Assignment:
From the records below, pull each line that has "will".
Information shown START
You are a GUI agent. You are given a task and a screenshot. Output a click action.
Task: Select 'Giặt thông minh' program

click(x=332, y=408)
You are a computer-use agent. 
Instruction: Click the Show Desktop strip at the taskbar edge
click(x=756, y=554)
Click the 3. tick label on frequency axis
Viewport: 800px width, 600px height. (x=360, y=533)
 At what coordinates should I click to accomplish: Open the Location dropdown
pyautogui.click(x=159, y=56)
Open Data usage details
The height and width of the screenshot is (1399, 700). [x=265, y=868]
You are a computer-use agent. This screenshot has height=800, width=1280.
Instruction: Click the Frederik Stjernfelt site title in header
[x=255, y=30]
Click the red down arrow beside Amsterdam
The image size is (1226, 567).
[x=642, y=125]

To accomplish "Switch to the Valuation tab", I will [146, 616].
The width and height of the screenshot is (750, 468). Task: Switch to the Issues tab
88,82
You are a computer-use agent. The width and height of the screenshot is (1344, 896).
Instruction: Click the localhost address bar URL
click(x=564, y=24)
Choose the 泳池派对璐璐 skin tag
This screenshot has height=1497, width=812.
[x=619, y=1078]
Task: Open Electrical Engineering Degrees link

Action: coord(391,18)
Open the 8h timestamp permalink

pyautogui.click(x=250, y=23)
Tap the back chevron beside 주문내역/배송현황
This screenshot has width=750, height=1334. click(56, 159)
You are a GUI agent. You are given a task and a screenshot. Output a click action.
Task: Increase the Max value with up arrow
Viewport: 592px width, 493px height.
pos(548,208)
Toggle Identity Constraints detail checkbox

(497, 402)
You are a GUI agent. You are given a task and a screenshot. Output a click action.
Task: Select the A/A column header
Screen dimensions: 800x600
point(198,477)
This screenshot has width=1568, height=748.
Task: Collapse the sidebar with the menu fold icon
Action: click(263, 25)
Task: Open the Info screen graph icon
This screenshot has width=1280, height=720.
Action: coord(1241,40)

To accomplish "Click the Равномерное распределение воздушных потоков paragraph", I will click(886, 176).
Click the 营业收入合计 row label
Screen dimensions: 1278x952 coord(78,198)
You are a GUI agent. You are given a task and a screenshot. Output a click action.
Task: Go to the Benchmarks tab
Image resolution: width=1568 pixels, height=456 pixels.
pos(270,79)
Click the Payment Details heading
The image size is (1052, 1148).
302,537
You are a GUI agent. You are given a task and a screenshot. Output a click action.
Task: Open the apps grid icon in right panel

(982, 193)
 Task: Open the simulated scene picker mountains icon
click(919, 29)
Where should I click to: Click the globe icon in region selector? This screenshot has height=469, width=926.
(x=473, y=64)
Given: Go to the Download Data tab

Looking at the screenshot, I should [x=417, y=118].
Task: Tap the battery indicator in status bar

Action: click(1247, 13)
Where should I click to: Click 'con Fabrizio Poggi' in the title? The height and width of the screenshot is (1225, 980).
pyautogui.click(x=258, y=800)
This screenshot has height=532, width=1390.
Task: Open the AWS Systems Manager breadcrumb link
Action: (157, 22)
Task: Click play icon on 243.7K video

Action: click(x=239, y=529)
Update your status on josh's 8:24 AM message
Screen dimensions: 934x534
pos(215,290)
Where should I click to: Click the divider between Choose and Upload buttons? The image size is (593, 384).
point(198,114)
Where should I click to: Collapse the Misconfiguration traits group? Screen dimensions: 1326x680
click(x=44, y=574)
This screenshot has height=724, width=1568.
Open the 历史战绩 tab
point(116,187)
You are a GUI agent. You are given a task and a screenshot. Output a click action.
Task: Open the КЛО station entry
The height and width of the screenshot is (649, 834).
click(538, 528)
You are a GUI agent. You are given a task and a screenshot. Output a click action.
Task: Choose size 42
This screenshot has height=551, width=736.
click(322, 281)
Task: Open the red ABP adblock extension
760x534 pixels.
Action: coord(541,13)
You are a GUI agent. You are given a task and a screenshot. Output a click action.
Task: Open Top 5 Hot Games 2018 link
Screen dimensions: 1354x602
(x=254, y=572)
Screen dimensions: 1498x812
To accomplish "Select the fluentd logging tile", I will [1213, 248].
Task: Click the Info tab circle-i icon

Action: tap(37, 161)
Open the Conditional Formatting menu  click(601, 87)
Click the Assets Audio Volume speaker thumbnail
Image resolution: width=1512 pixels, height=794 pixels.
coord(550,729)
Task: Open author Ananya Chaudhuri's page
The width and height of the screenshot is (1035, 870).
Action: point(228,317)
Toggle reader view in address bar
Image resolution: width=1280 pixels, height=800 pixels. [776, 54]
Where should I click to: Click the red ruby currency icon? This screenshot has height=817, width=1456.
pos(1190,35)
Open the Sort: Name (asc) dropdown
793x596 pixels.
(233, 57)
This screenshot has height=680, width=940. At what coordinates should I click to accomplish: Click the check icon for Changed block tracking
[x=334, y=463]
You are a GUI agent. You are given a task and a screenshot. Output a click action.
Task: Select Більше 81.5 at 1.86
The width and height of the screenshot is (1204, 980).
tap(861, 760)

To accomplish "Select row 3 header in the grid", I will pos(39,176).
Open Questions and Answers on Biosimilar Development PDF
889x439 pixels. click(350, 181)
Information shown END
Task output:
To accomplish "Switch to the Valuation tab", I will [146, 616].
To accomplish "Click the Равномерное распределение воздушных потоков paragraph", I will click(886, 176).
To accomplish "Select the fluentd logging tile", I will [1213, 248].
To accomplish "Select row 3 header in the grid", I will pos(39,176).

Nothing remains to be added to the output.